Die Freundinnen hatten weder Ahnung von BWL noch von Programmieren. Aus dem Studium wussten sie, dass die Deutsche Forschungsgemeinschaft nur Grundlagenforschung finanziert, nicht aber die Entwicklung von Lehrmaterial. Schließlich schlug Hanna Jakobs Bruder, ein BWLer, den beiden vor, eine Existenzgründung an der Uni zu versuchen. Warum nicht auf diese Weise Gelder einsammeln und die App als Selbstständige entwickeln? Die Frauen skizzierten also auf zwei DIN-A4-Seiten ihre Idee. Der Bearbeiter im Gründungsbüro, das Studenten hilft, ihre Ideen zu entwickeln und zu finanzieren, nahm sie anschließend stundenlang auseinander. "Wir waren kurz vorm Heulen", sagt Jakob, "so bescheuert, wie der tat, war unsere Idee nun auch nicht, fanden wir." Und tatsächlich – am Ende sah das der Mann genauso. Er war dabei.

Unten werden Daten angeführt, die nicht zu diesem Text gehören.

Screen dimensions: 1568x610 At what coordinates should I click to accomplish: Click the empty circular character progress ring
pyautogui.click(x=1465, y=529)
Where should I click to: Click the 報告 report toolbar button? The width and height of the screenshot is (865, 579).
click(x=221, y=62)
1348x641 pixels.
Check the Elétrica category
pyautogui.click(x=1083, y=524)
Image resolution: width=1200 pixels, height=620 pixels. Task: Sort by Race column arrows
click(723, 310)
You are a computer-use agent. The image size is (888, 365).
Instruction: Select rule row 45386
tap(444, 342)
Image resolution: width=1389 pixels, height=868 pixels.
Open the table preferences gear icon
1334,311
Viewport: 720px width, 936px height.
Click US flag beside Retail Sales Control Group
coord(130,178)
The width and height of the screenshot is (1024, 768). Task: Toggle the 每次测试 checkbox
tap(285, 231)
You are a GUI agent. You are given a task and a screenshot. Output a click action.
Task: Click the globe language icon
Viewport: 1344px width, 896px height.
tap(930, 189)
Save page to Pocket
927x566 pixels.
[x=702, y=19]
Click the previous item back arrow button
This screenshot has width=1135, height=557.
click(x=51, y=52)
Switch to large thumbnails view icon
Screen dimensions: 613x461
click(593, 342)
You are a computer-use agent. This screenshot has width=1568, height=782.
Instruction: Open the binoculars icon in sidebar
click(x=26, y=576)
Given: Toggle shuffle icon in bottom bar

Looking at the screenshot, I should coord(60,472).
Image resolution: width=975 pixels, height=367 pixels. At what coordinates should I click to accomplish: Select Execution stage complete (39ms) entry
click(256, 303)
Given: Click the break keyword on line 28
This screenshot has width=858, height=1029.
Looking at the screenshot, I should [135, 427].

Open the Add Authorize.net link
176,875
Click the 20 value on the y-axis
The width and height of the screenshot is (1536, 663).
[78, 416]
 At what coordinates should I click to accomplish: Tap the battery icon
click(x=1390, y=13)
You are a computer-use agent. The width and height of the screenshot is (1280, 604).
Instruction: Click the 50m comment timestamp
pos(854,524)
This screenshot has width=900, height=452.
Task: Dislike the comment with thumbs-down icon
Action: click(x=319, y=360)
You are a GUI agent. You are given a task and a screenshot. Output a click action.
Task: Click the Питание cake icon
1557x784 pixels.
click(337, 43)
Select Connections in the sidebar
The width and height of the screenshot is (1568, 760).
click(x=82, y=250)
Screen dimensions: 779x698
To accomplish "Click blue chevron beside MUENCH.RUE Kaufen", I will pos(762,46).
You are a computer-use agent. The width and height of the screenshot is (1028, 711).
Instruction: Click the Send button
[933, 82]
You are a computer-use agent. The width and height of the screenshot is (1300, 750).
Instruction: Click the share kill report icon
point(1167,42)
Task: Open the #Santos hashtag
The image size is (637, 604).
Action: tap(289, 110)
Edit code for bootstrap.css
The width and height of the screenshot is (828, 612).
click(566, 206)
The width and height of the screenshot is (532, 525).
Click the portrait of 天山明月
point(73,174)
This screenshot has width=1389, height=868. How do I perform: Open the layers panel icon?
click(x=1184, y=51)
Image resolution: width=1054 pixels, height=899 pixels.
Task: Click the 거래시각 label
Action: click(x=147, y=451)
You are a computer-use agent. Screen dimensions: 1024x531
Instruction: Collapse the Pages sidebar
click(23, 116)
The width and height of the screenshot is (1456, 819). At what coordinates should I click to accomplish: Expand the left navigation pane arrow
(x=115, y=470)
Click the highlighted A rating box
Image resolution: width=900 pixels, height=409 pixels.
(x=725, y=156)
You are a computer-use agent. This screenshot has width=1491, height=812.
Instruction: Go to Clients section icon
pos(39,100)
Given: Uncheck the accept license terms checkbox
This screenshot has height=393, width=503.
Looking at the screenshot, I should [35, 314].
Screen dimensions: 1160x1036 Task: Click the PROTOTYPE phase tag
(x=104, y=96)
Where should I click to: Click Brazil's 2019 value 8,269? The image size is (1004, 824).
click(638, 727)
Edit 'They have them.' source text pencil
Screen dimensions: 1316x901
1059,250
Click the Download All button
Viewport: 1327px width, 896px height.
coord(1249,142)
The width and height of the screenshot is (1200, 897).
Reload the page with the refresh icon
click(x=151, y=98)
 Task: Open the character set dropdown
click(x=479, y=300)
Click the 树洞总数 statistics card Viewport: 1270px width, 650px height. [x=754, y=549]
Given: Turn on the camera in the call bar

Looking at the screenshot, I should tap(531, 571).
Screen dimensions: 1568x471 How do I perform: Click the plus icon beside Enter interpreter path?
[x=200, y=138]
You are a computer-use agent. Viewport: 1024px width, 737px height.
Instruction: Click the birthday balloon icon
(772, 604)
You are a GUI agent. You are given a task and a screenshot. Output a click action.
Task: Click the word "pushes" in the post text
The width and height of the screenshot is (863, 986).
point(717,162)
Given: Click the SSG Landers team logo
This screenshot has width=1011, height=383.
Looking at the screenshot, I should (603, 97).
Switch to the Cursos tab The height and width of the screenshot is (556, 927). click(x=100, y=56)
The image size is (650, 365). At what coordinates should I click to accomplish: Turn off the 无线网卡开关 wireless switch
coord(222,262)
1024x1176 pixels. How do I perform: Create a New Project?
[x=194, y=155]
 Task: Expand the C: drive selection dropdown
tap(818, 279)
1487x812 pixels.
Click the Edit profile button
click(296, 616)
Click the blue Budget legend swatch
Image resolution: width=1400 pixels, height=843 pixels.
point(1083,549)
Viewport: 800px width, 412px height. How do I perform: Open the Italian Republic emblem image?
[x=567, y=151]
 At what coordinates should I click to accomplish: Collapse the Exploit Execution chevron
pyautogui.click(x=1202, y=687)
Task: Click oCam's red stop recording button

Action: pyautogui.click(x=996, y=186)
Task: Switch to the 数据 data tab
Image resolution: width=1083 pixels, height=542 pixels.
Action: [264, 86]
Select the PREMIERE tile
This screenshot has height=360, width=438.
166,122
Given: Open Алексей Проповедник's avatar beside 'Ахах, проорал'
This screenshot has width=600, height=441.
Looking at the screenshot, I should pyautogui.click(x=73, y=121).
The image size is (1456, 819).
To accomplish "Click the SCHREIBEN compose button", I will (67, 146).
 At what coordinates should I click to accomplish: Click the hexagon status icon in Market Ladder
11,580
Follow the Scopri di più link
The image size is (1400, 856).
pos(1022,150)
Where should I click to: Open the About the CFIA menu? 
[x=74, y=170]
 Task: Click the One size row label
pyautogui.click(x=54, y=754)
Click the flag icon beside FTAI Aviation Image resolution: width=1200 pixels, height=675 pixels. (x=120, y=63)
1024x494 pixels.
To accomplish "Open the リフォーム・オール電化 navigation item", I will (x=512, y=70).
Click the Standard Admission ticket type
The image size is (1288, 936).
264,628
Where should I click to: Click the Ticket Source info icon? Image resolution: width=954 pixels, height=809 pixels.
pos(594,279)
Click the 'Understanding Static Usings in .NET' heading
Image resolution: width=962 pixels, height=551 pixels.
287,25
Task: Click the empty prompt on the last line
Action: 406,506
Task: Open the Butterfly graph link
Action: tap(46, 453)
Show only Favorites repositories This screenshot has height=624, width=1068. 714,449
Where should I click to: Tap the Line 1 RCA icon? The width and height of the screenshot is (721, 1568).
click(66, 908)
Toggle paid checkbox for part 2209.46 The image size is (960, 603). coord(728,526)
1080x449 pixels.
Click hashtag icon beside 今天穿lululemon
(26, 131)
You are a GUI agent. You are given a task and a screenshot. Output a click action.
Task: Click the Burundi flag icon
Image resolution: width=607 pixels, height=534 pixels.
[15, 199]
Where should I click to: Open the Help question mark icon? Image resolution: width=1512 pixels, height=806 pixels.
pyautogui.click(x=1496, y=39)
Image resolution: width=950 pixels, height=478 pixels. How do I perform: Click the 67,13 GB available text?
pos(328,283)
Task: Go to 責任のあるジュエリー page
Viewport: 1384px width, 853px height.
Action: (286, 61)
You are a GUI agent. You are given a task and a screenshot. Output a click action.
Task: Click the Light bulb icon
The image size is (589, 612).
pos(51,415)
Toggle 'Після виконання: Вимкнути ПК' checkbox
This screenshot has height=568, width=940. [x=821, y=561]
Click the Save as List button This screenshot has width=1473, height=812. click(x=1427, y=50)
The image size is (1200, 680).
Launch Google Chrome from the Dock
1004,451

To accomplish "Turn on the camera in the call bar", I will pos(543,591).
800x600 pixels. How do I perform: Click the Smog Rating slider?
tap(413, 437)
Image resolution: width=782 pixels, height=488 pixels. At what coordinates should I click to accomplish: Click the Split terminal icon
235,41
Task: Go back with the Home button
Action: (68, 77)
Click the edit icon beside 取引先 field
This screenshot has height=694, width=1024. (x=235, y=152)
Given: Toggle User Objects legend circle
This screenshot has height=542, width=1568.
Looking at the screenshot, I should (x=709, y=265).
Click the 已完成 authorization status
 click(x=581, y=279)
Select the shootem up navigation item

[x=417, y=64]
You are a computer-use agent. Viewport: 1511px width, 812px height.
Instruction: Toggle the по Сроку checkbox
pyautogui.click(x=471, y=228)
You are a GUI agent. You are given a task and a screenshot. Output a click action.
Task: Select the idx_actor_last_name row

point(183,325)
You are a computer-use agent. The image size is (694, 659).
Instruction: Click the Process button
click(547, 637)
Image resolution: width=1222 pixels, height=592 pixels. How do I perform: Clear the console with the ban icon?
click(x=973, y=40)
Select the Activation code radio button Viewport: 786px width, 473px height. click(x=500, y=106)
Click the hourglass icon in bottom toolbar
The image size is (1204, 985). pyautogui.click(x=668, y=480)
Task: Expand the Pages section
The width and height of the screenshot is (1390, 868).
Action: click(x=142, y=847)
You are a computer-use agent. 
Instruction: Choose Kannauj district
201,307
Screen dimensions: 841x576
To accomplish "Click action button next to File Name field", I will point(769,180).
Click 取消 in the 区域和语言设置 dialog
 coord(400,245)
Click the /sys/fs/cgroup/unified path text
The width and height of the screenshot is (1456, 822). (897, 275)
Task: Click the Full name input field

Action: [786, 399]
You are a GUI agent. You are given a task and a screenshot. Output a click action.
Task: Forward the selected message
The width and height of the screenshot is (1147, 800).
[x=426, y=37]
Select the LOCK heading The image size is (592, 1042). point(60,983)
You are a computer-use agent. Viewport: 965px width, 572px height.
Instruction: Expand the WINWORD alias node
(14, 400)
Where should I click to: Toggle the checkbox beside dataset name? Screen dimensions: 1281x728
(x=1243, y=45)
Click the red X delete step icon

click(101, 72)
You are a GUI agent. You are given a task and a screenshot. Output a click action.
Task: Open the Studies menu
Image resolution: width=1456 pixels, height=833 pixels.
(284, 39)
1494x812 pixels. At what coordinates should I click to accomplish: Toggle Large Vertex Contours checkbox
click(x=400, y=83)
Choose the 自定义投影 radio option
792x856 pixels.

"Die App kann die Therapie alltagsnäher machen"

Es folgte ein arbeitsreiches, aufregendes Jahr. Späth und Jakob schrieben einen Businessplan, suchten Programmierer und – am wichtigsten –, sie bauten das Herz der App: die Datenbank. Nächtelang forschten sie nach Bildern von Schraubenschlüsseln, Rüsselkäfern oder Cognacschwenkern. Sie sprachen im Tonstudio Wörter ein und filmten sich dabei, damit Nutzer später die Mundbewegungen nachbilden könnten.

Heute kümmern sich drei studentische Mitarbeiter um die Datenbank, die inzwischen mehr als 7000 Wörter umfasst. Späth und Jakob fahren zu Messen, geben Workshops, schreiben Fördergeldanträge und beschäftigen sich mit der Zertifizierung der App als Medizinprodukt.

Noch können Interessierte die App kostenlos herunterladen. Ein paar Tausend Nutzer haben Späth und Jakob schon. "Es sind so viele, dass uns allein die Vorstellung überwältigt, wie es aussähe, wenn alle zusammen auf dem Hof unter unserem Büro stehen würden", sagt Späth. Täglich bekommen die Frauen begeisterte Mails. Darüber freuen sie sich. Doch um mit ihrer Idee langfristig Geld zu verdienen, müssen sie darauf hoffen, dass Krankenkassen eines Tages dazu bereit sind, eine Gebühr für die App zu erstatten. Immerhin, eine große Kasse hat Späth und Jakob für ein Förderprogramm ausgewählt– aus 160 Bewerbern. Außerdem entwickeln sie gerade eine Logopädie-App für Kinder. Dafür gäbe es einen wesentlich größeren Markt: Etwa eine Million Kinder in Deutschland haben Sprachstörungen.

"Die App kann die Therapie alltagsnäher machen", sagt Barbara Amberg, die Therapeutin von Thorsten Söhnholz. "Viele Patienten haben schließlich vor dem Schlaganfall auch mit Laptops oder Tablets gearbeitet. Das schafft Selbstvertrauen. Und sie können auch zu Hause ihr Wissen trainieren und festigen." Thorsten Söhnholz macht das – zwei-, dreimal pro Woche, je eine halbe Stunde lang. Für die nächsten Jahre hat er vor allem ein Ziel: "Sprechen, sprechen, sprechen!"